Unmodified PLA resins are rather brittle, have a relative low glass transition temperature of about 50 to 60 °C and thus, have a rather low upper service temperature. They also have a relative narrow processing window of about 185-190°C because of the high melting point (175°C) of PLA.1 The processability of PLA can be greatly improved when small amounts of lactite enantiomers of opposite configuration are randomly copolymerized with the monomer. For example, the addition of small amounts of D (-) lactide to L (+) lactide yields PDLA which has a noticeably lower melting point. However, PDLA resins are rather stiff and brittle (low impact resistance). These limitations can be overcome by blending PLA with low molecular weight plasticizers such as sorbitol or glycerol. PLAs are also often blended with other resins to lower cost and to increase its biodegradability (starch) or to further enhance its performance and processing properties.
Most commercial high-purity grades are semicrystalline, have high transmittance (> 90 %), and high yield and tensile strength (about twice of HDPE). These resins can be easily converted into films and sheets via standard forming methods. In fact, many commercial grades are specifically designed for thermoforming or extrusion / injection molding.

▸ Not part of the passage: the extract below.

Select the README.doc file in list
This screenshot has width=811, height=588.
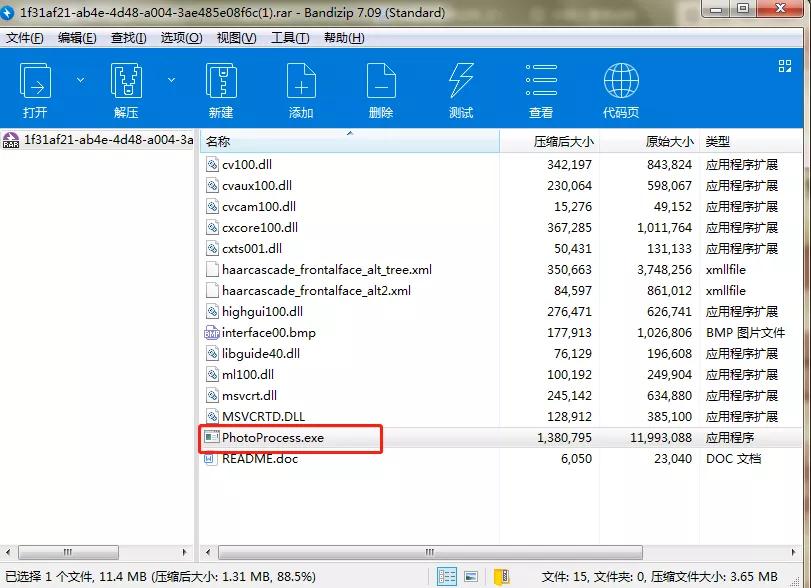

Typical applications of PLA are disposable tableware articles like drinking cups, cutlery, trays, food plates and food containers. Some other (potential) applications include soil retention sheething and other agriculture films, waste and shopping bags, and the use as packaging material in general. PLA can also be spun into fibers which could be used for the manufacture of woven and non-woven biodegradable one-use fabric articles such as disposable garments, feminie hygine products, and diapers.